# WHAT TO PRODUCE
Lines from the one containing "About Us (549, 1150)" through the end of the entries below: set them down exactly, both ends included, with nothing added.

:: EXCERPTED RECORDS ::

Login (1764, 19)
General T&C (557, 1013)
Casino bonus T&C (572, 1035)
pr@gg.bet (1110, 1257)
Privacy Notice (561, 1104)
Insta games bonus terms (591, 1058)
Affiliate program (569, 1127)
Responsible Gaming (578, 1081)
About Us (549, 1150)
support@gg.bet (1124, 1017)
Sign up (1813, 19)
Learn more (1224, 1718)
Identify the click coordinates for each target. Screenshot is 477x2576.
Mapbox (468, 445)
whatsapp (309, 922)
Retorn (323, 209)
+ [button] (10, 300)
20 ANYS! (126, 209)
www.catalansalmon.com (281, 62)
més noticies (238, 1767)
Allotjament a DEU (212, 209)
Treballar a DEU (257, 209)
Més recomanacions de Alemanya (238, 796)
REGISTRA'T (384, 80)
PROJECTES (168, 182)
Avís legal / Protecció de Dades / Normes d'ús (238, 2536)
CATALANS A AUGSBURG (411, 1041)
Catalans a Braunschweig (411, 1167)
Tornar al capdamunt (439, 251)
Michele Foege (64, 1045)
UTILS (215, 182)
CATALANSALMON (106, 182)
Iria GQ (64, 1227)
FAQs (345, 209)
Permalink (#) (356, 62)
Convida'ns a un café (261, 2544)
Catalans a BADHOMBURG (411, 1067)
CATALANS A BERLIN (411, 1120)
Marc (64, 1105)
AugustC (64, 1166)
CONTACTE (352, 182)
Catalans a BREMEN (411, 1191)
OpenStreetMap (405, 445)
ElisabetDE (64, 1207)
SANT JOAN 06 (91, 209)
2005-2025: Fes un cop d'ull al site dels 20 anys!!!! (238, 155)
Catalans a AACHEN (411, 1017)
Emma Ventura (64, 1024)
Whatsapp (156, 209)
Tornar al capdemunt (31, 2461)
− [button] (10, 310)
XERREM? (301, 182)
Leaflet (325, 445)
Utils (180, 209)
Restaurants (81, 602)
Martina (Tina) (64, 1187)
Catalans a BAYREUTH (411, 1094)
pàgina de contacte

:::

# ANSWER AREA
About Us (549, 1150)
support@gg.bet (1124, 1017)
Sign up (1813, 19)
Learn more (1224, 1718)
Identify the click coordinates for each target. Screenshot is 477x2576.
Mapbox (468, 445)
whatsapp (309, 922)
Retorn (323, 209)
+ [button] (10, 300)
20 ANYS! (126, 209)
www.catalansalmon.com (281, 62)
més noticies (238, 1767)
Allotjament a DEU (212, 209)
Treballar a DEU (257, 209)
Més recomanacions de Alemanya (238, 796)
REGISTRA'T (384, 80)
PROJECTES (168, 182)
Avís legal / Protecció de Dades / Normes d'ús (238, 2536)
CATALANS A AUGSBURG (411, 1041)
Catalans a Braunschweig (411, 1167)
Tornar al capdamunt (439, 251)
Michele Foege (64, 1045)
UTILS (215, 182)
CATALANSALMON (106, 182)
Iria GQ (64, 1227)
FAQs (345, 209)
Permalink (#) (356, 62)
Convida'ns a un café (261, 2544)
Catalans a BADHOMBURG (411, 1067)
CATALANS A BERLIN (411, 1120)
Marc (64, 1105)
AugustC (64, 1166)
CONTACTE (352, 182)
Catalans a BREMEN (411, 1191)
OpenStreetMap (405, 445)
ElisabetDE (64, 1207)
SANT JOAN 06 (91, 209)
2005-2025: Fes un cop d'ull al site dels 20 anys!!!! (238, 155)
Catalans a AACHEN (411, 1017)
Emma Ventura (64, 1024)
Whatsapp (156, 209)
Tornar al capdemunt (31, 2461)
− [button] (10, 310)
XERREM? (301, 182)
Leaflet (325, 445)
Utils (180, 209)
Restaurants (81, 602)
Martina (Tina) (64, 1187)
Catalans a BAYREUTH (411, 1094)
pàgina de contacte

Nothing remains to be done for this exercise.